As the number of new feature contributions to a mature InnerSource repository rapidly increases, it adds more burden on code reviews and maintenance. How do we allow for faster release of new features, encouraging innovation and experimentation; while also keeping the repository well maintained?
- More employees are contributing to a strategic InnerSource codebase, which is scaling rapidly with new feature contributions. This is adding a huge code review burden on a smaller group of maintainers, resulting in a backlog of feature contributions as well as slowing down release of new capabilities.
- With the high volume of new capabilities being added, the organization is investing large amounts of time on code review cycles to harden the capabilities before release. Not all of these capabilities gain adoption as they may not serve an internal use case.
- Adding an excessive number of capabilities and code to the strategic repository is making it difficult to maintain.
- As the maintainers cannot keep up with feedback to the contributors and code reviews anymore it creates a growing backlog of new features and ideas for the project which has scaled.
- The pattern applies in either scenario:
- Maintainers find themselves rejecting new feature ideas to narrow down the scope of the products. This is hampering innovation in the community and restricting further expansion.
- To reduce backlog, new features are getting released without thorough documentation, hardening, or testing, creating a poor user experience. This is also bloating the size of the codebase, adding a huge dependency graph and making it difficult to maintain.
- Maintainers and product owners want to allow for expansion, encourage innovation and experimentation without being overly restrictive on contributions, while also keeping good code and quality standards for user experience.
- A large amount of time goes into hardening and thorough testing of features to meet product standards, but product owners may want to allow for faster release of new innovations for adopting products to explore before investing time in maturing the capabilities.
- Maintainers want to encourage the community to share innovations that combine product capabilities with other use-cases without adding more dependencies to the primary repository.
Allowing extensions/plugins to high-scale InnerSource codebases can relieve the maintenance burden on repository maintainers and allow faster release of new features for adopting products to explore.

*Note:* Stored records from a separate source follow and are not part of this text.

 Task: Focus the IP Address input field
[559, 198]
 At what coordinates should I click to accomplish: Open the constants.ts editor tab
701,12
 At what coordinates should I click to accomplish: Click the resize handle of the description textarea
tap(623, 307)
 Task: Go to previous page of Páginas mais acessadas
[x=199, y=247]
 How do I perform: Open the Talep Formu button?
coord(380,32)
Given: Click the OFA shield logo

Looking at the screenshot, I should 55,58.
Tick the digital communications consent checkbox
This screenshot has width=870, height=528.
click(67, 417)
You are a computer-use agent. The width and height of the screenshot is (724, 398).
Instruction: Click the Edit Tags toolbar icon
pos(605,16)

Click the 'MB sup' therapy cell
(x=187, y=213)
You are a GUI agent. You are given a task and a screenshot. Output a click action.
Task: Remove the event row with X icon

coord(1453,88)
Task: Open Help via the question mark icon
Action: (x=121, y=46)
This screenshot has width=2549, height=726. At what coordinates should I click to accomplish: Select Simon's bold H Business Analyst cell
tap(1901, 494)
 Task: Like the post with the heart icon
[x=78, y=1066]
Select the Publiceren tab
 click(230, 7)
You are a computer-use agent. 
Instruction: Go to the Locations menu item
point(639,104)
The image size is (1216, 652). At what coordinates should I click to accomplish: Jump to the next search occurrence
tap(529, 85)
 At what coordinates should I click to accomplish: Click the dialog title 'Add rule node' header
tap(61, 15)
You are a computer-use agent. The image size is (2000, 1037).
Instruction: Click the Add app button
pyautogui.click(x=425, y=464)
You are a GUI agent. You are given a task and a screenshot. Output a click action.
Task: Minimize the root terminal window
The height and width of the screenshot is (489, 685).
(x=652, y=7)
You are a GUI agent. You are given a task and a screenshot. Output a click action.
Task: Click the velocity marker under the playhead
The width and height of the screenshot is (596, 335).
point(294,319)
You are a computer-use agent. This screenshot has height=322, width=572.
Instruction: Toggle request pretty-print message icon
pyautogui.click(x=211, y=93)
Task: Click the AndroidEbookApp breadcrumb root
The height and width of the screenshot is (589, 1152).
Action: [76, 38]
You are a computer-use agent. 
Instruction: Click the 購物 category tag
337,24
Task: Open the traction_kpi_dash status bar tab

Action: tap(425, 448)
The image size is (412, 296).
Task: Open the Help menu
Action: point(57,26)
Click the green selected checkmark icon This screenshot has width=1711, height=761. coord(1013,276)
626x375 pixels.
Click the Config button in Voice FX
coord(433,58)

This shifts maintenance of capabilities to extension owners and allows the primary repository to support capabilities that have been adopted more widely and are more strategic.
Extensions provide a filter for new capabilities that may eventually move into the core of the project. Extensions also act as an incubation and community hardening environment, allowing for much of that hardening to happen organically rather than in a costly review process.
In order for the extensions model to be successful, there are few architectural considerations to keep in mind:
- Easy to create: To obtain community participation, extensions need to be easy to create.
- Create a repository template that extensions should use as a starting point. This allows the extensions to add their new features in new repositories, separate from the core project. The template should provide the same modular structure as the primary repository, and include the framework to package and release extensions.
- Ensure that as the primary repository changes, the template(s) are well-maintained. The primary repository maintainers are responsible for updating the template(s) to ensure it is compatible with the main project. Following good versioning conventions, e.g., semver, makes this easier to follow.
- It is further recommended that the primary repository maintainers provide guidance on how to update extensions based on older versions of the template as newer versions are released.
- Add example extension(s) developed from the template, which project developers can reference to understand how to write a well-patterned extension.
- Loosen the requirements for contributors to create extensions by bypassing reviews to allow for faster release or experimentation.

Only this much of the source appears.